LCII - Superior Industries International: 3 Reasons To Be Optimistic

2023-03-07 11:15:27 ET

Summary

  • Superior Industries International has seen a meteoric rise in recent months, with multiple contributors to its upside.
  • Fundamentally, the company looks to be doing quite well and management seems to expect that to continue.
  • Add on top of this how cheap shares are and the prospect of a buyout, and upside still exists moving forward.

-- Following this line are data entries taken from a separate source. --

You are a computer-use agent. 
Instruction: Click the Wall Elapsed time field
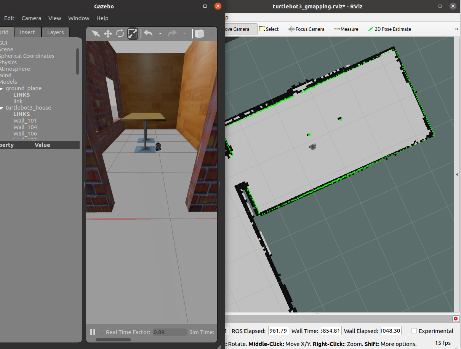tap(391, 331)
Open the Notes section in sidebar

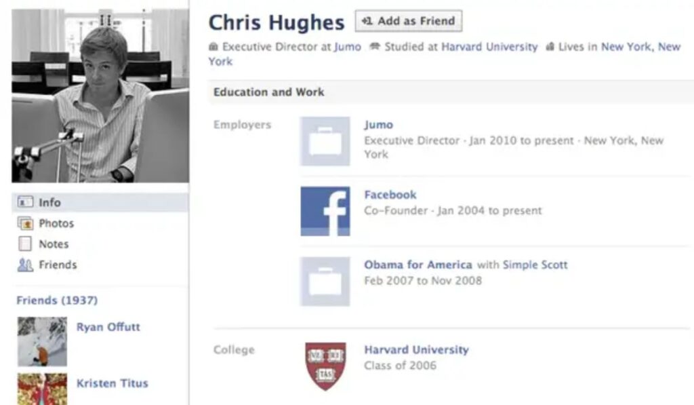(x=54, y=244)
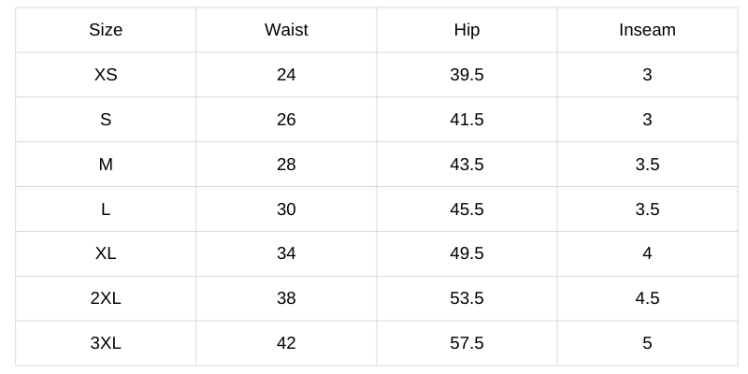
Task: Click the Hip column header
Action: [467, 30]
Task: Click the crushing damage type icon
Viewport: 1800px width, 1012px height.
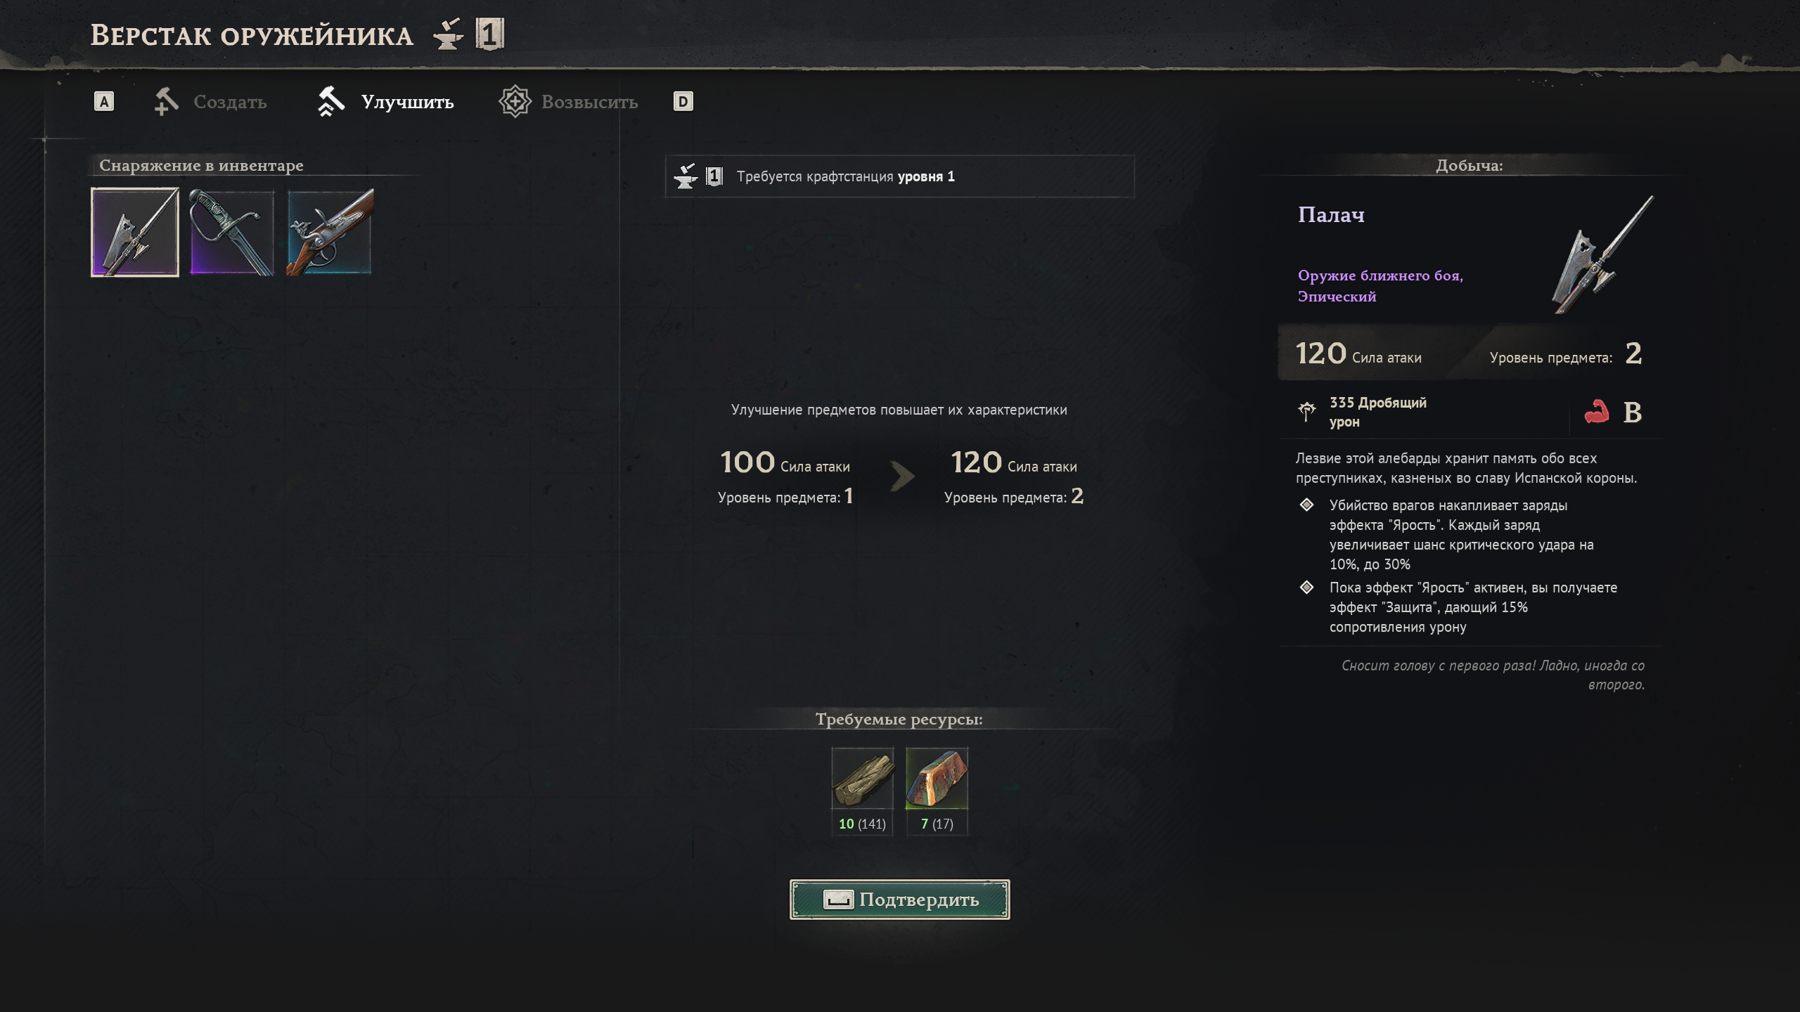Action: tap(1307, 411)
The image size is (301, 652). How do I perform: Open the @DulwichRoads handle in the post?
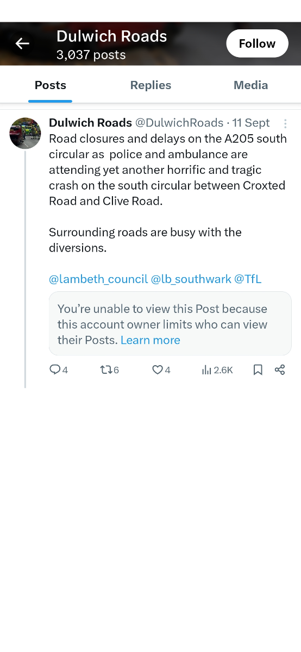pos(179,123)
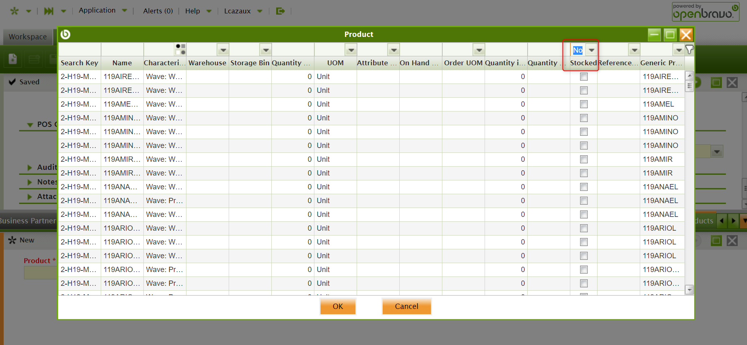Open the Application menu
747x345 pixels.
[97, 11]
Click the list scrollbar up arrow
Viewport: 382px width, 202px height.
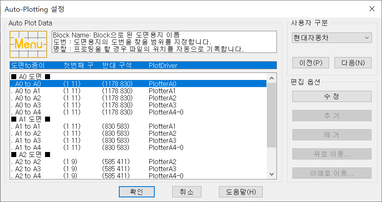272,77
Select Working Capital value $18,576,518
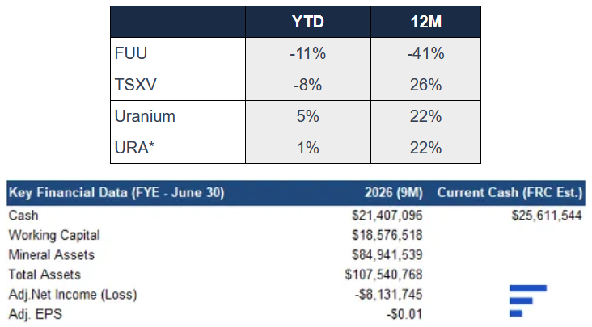 click(x=387, y=235)
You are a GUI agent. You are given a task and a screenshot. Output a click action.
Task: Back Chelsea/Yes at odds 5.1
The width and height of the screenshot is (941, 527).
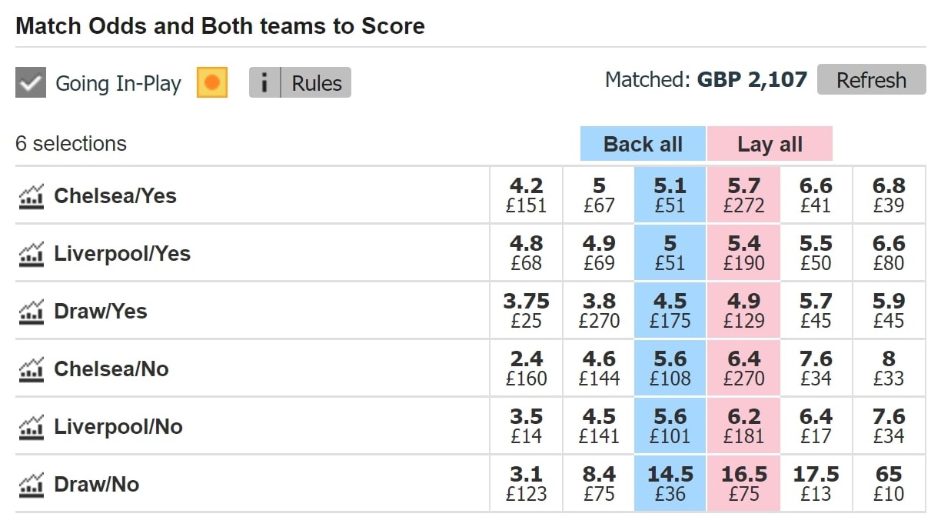670,195
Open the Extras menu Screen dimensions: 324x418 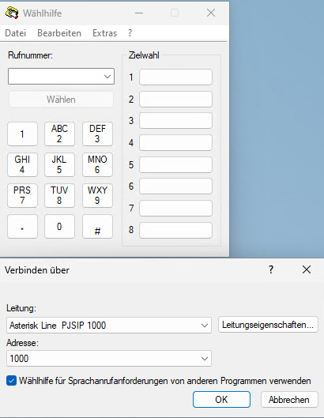[105, 33]
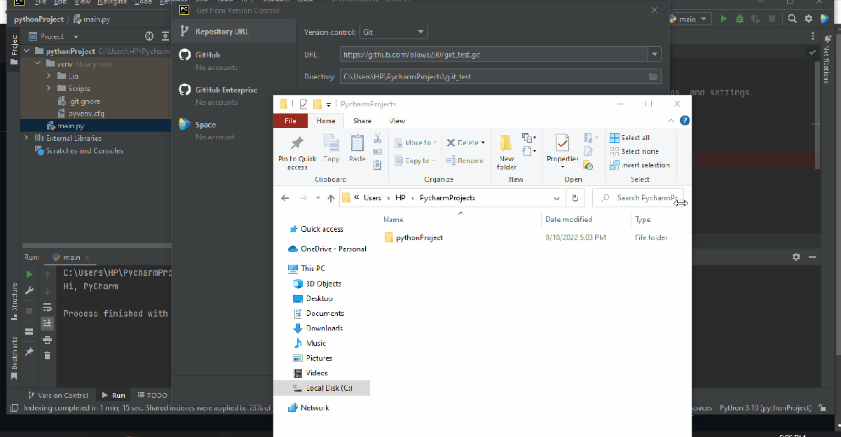Click the green Rerun button in Run panel
This screenshot has height=437, width=841.
pyautogui.click(x=29, y=275)
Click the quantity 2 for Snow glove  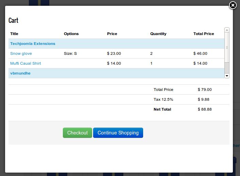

One of the downsides of having a hyper-concentrated portfolio is that you can view a company in a bullish light, turn out to be correct about it, but still miss out on the upside because you didn't buy the stock in question. One really good example of this taking place with my own portfolio involves Superior Industries International ( SUP ), an enterprise that's dedicated to the production and sale of aluminum wheels that are used for vehicles in North America and throughout parts of Europe. Between strong fundamental performance and the very real prospect of a buyout, shares of the company have roared higher in recent months. Even with this movement, I do believe that some additional upside for investors could be on the table. Because of this, I've decided to keep the ‘buy’ rating I had on the stock, even though I acknowledge that the easy money has been made.

Fantastic upside

The last article that I wrote about Superior Industries International was published on December 19th of 2022. In that article, I talked about how well the company had done compared to the broader market over the prior few months. Attractive financial performance on both its top and bottom lines, combined with an offer that was made by another firm to acquire the entire business, was instrumental in pushing the stock significantly higher. Even after that move, however, shares of the company looked cheap enough to warrant additional upside still. Because of that, I kept the business rated a ‘buy’ to reflect my view that shares should generate upside that exceeds what the broader market should moving forward. Since then, the company has not disappointed. While the S&P 500 is up 6%, shares of Superior Industries International have seen upside of 60.9%. For context, since I first rated the company a ‘buy’ back in April of last year, shares have seen upside of 94.3% compared to the 7.7% drop the S&P 500 reported.

Author - SEC EDGAR Data

This astronomical return disparity can rarely be chalked up to three things. The first involves the fact that fundamental performance achieved by management has been quite impressive. Consider how the business performed during the final quarter of its 2022 fiscal year. During that time, revenue came in at $402.1 million. That's 9.2% higher than the $368.3 million reported only one year earlier. Value-added sales, which focuses more on the value that the company provides its customers, expanded by 15.5% during this window of time. Interestingly, the sales generated by the company increased even while the number of units that it produced and shipped globally decreased, falling from 3,930 in the final quarter of the 2021 fiscal year to 3,727 in the final quarter of 2022. Management attributed the increase in revenue, then, to the firm's ability to pass through inflationary pressures onto its customers. What this really means is that the firm was successful in pushing more than the cost increase it experienced onto its customers.

Author - SEC EDGAR Data

This drastic improvement in pricing was instrumental in pushing the company's bottom line up as well. The firm went from generating a net loss of $3.9 million in the final quarter of 2021 to generating a profit of $16.5 million in the final quarter of 2022. Operating cash flow, meanwhile, expanded from $59.5 million to $78.1 million. If we adjust for changes in working capital, it would have grown from $26.6 million to $35 million. And finally, EBITDA for the firm grew from $37.4 million to $57.5 million.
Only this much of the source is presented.